### ACTION ITEM
Copy each line of the data below with the word "navigation".

### DATA IN THIS EXERCISE

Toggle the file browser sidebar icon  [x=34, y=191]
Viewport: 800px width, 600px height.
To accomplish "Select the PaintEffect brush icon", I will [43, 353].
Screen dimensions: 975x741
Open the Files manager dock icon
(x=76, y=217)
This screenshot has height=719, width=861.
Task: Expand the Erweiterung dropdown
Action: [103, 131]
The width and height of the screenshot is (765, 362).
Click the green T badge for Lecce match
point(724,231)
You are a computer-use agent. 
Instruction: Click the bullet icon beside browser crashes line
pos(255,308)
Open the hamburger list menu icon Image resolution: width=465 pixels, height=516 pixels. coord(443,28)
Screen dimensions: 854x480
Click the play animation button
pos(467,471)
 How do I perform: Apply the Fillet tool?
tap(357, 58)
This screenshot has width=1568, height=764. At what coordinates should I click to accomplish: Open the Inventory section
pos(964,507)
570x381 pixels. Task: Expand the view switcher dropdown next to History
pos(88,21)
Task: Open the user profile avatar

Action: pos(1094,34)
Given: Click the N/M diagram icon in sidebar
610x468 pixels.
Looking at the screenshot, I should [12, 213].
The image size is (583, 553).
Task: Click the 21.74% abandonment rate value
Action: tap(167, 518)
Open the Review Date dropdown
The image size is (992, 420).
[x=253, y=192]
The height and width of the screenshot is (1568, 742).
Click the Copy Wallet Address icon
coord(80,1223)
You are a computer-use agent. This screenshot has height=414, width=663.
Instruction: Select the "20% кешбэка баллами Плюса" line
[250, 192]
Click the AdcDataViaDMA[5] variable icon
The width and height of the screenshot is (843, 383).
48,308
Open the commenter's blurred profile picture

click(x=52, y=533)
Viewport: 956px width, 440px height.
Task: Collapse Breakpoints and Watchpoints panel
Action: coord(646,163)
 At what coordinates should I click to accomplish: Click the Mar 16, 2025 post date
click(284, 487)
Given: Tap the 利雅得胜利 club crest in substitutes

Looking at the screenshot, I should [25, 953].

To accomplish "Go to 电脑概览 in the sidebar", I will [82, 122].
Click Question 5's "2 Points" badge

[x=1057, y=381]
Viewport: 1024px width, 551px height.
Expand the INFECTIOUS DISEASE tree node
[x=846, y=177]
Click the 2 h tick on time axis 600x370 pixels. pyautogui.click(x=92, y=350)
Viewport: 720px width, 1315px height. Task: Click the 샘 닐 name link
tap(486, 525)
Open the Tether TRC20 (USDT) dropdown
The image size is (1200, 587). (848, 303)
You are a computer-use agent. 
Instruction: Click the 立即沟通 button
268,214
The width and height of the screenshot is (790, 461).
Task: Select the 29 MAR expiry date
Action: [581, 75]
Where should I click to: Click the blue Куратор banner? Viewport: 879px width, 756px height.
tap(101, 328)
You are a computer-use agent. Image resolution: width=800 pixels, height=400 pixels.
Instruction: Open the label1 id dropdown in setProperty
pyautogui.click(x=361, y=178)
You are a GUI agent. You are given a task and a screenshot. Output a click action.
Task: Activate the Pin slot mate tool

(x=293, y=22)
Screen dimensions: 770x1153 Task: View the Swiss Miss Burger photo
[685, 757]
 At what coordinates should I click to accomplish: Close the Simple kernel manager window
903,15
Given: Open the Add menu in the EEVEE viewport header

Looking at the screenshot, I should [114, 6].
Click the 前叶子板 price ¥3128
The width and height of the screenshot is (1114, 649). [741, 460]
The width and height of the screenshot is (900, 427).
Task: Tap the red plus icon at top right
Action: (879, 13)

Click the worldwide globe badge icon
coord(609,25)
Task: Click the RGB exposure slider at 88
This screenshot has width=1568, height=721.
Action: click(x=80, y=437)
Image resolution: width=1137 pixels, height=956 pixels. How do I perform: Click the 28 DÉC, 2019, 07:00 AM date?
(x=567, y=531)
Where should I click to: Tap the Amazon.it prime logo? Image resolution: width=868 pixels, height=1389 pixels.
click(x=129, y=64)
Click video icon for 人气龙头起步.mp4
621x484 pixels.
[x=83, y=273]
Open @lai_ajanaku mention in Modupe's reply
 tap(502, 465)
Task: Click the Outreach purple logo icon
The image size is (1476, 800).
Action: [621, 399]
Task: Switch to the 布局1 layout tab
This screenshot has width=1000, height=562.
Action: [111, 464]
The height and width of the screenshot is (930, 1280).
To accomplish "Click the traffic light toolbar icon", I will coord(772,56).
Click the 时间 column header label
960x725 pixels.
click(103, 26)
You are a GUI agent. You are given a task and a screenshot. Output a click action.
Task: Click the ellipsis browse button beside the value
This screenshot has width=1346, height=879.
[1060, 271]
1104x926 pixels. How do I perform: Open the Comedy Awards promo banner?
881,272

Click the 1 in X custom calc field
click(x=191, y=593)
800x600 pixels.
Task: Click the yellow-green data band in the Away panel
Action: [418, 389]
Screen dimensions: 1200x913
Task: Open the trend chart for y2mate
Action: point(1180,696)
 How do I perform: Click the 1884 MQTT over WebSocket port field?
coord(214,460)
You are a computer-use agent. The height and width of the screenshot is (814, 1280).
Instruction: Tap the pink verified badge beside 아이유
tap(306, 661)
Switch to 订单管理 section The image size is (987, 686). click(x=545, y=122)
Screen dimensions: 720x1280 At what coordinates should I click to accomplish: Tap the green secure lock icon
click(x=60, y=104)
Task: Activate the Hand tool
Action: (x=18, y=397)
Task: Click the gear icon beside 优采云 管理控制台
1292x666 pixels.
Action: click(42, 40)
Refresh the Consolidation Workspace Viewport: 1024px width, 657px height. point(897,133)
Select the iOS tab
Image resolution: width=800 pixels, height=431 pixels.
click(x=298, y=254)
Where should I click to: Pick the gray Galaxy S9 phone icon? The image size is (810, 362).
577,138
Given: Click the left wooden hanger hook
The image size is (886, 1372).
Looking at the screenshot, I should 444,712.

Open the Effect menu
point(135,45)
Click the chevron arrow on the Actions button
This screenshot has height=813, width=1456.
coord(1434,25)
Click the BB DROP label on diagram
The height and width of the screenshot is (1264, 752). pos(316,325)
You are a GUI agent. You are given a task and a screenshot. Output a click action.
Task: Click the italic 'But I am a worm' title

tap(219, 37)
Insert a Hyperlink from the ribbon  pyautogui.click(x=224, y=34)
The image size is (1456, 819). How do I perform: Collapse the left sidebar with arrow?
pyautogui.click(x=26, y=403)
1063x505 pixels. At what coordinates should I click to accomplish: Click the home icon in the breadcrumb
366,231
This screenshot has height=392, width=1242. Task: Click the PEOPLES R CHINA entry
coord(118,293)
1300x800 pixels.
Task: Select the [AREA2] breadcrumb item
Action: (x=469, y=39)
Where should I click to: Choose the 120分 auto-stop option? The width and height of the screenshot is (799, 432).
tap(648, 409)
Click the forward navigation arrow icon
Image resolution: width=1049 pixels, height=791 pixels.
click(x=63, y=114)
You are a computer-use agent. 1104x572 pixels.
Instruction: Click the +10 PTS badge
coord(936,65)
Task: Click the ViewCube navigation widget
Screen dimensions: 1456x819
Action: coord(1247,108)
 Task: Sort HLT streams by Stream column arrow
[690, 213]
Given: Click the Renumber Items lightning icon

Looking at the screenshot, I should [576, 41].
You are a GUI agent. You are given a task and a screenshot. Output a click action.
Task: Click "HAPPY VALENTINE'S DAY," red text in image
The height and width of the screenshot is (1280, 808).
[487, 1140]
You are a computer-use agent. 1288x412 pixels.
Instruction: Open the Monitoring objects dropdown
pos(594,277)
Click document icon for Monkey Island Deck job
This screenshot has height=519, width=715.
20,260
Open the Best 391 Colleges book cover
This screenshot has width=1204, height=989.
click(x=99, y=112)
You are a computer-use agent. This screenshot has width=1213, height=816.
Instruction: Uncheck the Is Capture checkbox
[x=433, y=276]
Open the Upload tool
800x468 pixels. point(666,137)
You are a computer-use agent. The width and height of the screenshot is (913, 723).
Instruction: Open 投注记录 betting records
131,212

### REPLY
Click the forward navigation arrow icon
Task: Click the ViewCube navigation widget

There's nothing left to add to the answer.